Klima: Weltbank sieht IL in der Pflicht

Landwirtschaft

Weltbank hält eine klimafreundliche Welt für möglich

Weltentwicklungsbericht 2010 Klima und Entwicklung

Am Dienstag hat die Weltbank den „Weltentwicklungsbericht 2010: Entwicklung und Klimawandel“ vorgestellt. Darin heißt es, dass Entwicklungsländer kohlenstoffarme Entwicklungspfade einschlagen können, während sie ihre Wirtschaft aufbauen und Armut lindern. Um das umzusetzen müssen Länder mit hohem Einkommen, also Industrieländer (IL), den finanziellen und technischen Rahmen bereit stellen. Außerdem müssen die Industrieländer „schnell handeln, um ihre CO2-Bilanz zu reduzieren und die Entwicklung alternativer Energiequellen zu fördern“. Dann gibt sich der Weltbankbericht vor der im Dezember in Dänemark stattfindenden Klimakonferenz optimistisch, dass die Probleme des Klimawandels gelöst werden können.

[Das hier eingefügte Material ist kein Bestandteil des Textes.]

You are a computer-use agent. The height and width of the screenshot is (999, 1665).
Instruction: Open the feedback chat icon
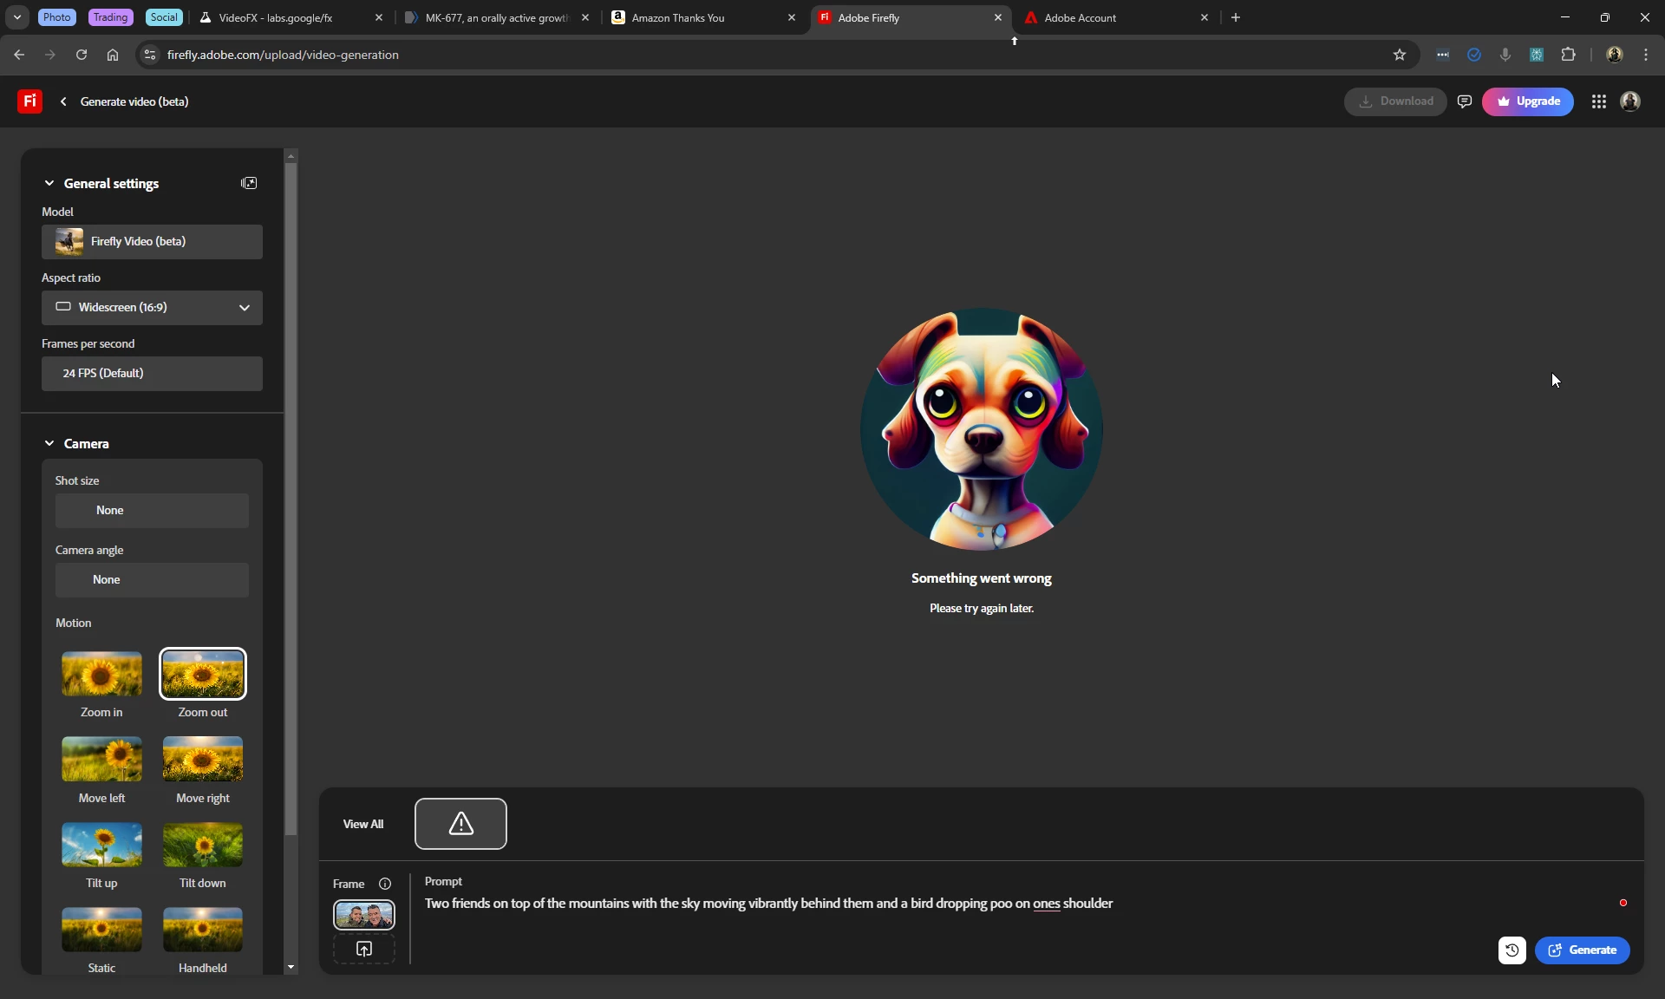coord(1465,101)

Etwa 2200 Jahre vor unserer Zeitrechnung änderten sich die Westwinde im Mittelmeerraum und der indische Monsun brachte weniger Niederschlag. 300 Jahre lang fiel weniger Regen und herrschten niedrigere Temperaturen und trafen die Landwirtschaft zwischen der Ägäis und Indus. Dieser Klimawandel brachte das Ende des Pyramidenbaus in Ägypten und das Ende des Königtums in Mesopotamien. Die Städte im akkadischen Weizengürtel nördlich des Euphrats verödeten. Selbst das streng verwaltete und Bewässerungsgebiet im südlichen Mesopotamien konnte sich nicht schnell genug an die veränderten Bedingungen anpassen. Weil die Weizenlieferungen aus dem Norden ausblieben, Umweltflüchtlinge in den Süden zogen und die Bewässerungsgräben trocken fielen, brach das Königreich zusammen.
Q: Weltentwicklungsbericht 2010: Entwicklung und Klimawandel

Industrieländer in der Pflicht
Eine Bilanz aus dem Weltbankbericht verrechnet Arm und Reich. Würden alleine die SUV-Autos in den USA durch Fahrzeuge mit europäischem Verbrauchsstandards ersetzt, spare die Welt so viel an Emissionen ein, wie dadurch entstehen, wenn die derzeit noch 1,6 Milliarden Menschen ohne Elektrizität an das Stromnetz angeschlossen werden.
Weltbankpräsident Robert Zoellick fasst zusammen: „Die Länder der Welt müssen jetzt handeln, zusammenarbeiten und neue Entscheidungen zum Klimawandel treffen. Die Entwicklungsländer sind vom Klimawandel unverhältnismäßig stark betroffen. Sie haben diese Krise nicht herbeigeführt und sind am wenigsten darauf vorbereitet. Aus diesem Grund ist eine faire Vereinbarung in Kopenhagen entscheidend.“

Mehr als eine Milliarde Menschen in den Einzugsgebieten von Indus, Brahmaputra, aber auch am Mekong und den chinesischen Flüssen Yangtse und Huang Ho sind von Himalaya-Gletschern und ihrer Süßwasserbildung direkt abhängig. Die Gletscher machen bis zu 45 Prozent der Wasserabflüsse aus. Verringerte Speicher als Eis oder Schneedecke erhöhen die Flutgefahr in der Regenzeit und Wassermangel in der Trockenzeit. Dann ist aber das Flusswasser für die Aufrechterhaltung der landwirtschaftlichen Bewässerung am nötigsten.
Q: Weltentwicklungsbericht 2010: Entwicklung und Klimawandel

Der Bericht zeigt auf, dass der Energieverbrauch in der Industrie und im Energiesektor um 20 bis 30 Prozent reduziert werden kann – ohne an Wachstum einzubüßen.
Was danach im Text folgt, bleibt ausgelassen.